Looking down, she confirmed that a ribbon of pearled blood ran along the side of his palm. She rubbed it and saw Joon wince. Then, it wasn't just because the Denizens had given him the wounds. He didn't seem able to return home from any sort of wound.

"What was that supposed to do?" Joon asked, taking his hand back when Lucy released it. He held his thumb against the cut.

"Take you home." Lucy stuffed the ballerina back into her satchel. "It didn't work. We're stuck here."

"You can't go home, either?"

"I can. But I'm not going to." Lucy pulled away the front of his coat to inspect his wounds again. A few had scabbed, but there were many deep gouges that still wept blood over his ribs and down his abdomen. If he couldn't get home, she wouldn't be able to get him proper medical attention. And her plan of presenting him to Koshmar and gaining legal access to Zerkalo would fail as well.

"So you're going to stay with me?" He said it carefully, and if Lucy hadn't been paying attention she wouldn't have heard the lift of hope in his voice, as soft as a flower pushing through the snow. She glanced up under the cover of her curls, and saw his eyes echoed his voice.

Lucy nodded. "Come here and I'll do my best to bandage you."

While Joon stepped forward, Lucy grabbed a stick with a sharpened edge and used it to rip away the bottom edge of her skirts. Joon stood patiently while she took the freshly shredded fabric and wound it around his neck, her fingers feeling the pulsing of his heart through his veins. He complied with her request to take off the coat, and she stepped forward to bandage his ribs. The sight of his chest, muscled and sharp, was not anything Lucy had seen much of before. She held her eyes firmly on his wounds only and tried not to think of her hands pressing against his ribs and the ridges of his muscles as she worked on him.
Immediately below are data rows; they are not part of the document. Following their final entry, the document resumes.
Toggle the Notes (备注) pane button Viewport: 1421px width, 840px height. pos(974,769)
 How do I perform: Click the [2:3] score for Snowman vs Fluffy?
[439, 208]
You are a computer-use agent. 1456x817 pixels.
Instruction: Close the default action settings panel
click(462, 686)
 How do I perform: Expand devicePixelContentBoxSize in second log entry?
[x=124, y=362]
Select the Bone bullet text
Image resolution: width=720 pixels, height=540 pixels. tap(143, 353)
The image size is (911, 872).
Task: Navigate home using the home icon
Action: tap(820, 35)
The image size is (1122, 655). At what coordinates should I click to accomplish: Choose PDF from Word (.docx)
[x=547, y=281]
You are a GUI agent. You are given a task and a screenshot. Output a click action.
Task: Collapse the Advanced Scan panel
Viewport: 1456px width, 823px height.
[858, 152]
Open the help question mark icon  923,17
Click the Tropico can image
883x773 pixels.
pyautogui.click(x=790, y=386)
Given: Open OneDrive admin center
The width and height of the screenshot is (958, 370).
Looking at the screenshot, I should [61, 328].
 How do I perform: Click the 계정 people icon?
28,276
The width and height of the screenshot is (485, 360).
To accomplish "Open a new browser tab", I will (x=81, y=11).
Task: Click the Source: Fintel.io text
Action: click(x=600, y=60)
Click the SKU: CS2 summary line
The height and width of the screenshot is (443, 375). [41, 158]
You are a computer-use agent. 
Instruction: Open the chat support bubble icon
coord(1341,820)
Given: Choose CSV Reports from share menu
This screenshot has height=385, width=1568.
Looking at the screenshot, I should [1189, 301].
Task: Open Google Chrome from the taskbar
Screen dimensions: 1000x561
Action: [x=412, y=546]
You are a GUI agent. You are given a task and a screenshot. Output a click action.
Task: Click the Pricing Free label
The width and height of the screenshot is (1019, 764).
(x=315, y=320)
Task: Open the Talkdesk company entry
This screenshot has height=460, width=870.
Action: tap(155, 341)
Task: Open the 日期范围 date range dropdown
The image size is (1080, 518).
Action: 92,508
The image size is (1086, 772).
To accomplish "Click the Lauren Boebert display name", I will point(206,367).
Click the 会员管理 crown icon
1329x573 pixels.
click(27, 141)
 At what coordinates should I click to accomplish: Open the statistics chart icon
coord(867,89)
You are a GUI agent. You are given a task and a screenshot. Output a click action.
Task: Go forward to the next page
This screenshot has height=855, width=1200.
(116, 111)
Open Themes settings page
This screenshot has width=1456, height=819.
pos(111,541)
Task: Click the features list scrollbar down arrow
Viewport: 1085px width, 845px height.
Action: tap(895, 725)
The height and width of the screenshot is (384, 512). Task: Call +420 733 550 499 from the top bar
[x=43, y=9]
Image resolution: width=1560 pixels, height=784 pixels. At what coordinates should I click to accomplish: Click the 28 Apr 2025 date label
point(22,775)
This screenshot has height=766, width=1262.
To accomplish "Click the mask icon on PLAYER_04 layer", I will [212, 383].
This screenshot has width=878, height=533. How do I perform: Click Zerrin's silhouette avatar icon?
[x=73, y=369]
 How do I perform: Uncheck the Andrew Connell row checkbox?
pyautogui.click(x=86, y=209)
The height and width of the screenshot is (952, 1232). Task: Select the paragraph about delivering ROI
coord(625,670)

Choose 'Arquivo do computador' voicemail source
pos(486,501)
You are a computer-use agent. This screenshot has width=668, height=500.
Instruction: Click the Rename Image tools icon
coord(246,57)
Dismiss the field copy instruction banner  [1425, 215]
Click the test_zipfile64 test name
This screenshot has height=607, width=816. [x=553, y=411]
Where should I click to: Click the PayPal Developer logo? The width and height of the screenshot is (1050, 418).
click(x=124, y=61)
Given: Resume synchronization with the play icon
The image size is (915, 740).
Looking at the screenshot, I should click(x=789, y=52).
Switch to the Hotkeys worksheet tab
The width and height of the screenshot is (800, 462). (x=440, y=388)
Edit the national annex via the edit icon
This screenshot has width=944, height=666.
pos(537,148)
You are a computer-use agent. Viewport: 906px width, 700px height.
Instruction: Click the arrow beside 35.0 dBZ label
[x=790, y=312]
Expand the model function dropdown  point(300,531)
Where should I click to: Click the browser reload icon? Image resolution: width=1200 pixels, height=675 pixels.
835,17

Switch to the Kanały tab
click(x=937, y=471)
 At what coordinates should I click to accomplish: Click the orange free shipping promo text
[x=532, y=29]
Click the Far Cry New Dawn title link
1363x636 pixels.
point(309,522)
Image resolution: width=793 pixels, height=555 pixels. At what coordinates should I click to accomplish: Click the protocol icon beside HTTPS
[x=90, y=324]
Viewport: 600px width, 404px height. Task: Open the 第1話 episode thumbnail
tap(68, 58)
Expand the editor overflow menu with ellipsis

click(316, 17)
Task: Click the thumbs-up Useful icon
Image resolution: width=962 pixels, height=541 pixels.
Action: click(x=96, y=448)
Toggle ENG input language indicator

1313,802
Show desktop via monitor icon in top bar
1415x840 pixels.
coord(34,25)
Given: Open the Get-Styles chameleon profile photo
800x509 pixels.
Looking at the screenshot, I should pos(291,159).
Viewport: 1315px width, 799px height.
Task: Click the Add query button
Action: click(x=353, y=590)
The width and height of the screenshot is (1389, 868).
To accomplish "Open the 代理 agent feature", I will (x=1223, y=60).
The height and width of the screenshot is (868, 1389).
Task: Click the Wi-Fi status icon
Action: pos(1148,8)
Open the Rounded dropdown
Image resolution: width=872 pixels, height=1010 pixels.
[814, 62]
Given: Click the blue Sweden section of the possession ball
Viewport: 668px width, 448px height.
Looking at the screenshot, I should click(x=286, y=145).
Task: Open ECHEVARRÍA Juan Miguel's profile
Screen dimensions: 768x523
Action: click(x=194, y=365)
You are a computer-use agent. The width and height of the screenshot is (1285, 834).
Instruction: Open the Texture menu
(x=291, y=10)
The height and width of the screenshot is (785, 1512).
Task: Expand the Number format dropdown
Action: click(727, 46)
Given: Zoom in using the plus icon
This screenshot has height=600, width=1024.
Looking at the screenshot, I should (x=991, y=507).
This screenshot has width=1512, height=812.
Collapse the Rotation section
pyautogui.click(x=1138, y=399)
When Lucy finished tying off the bandages, Joon bowed slightly and pulled the coat back on. "Won't your family be missing you?" he asked, his voice probing. She'd heard it before in her younger sisters, when they wanted her to teach them how to climb trees but they knew she should be helping with chores instead. It was a question, but one that meant more than what it was asking.

"Of course," Lucy replied, wiping her hands off and leaving blood streaks on her skirt. Her throat caught at the memory of her little sisters, their bouncing curls bound up as they played in the mud after a rain. She remembered her mother's sturdy smile and her father's sparkling eyes. "But this darkness has reached even our real world. Ever since you disappeared, we've been living in a never-ending night. If I don't help you and find a way to get us both home, I don't know what will happen to our country. Or my family."

Joon looked down at her lantern, sitting in the soft dead leaves while they had talked. "This darkness is in both worlds?"

Lucy nodded. "I came here to try and find the source."

"I think perhaps I know the place. There was a mountain I lived on for a long time," he said. "There was a spot on there that wept this darkness. Perhaps that is where it came from?"

Lucy's eyes widened and she grabbed his hand. "Truly? You saw that?" She couldn't believe that he knew where it had started, and that all they had to do was get back there. "Can you remember where it was?"

She had been imagining wandering Zerkalo for weeks, searching. She had no idea what would happen to her body in the real world if she spent so long in Zerkalo, or if Koshmar would find out that she was unresponsive in her room due to breaking his law. But Joon knowing exactly where the shadows had come from could make the trip as painless and swift as a trip to the grocers.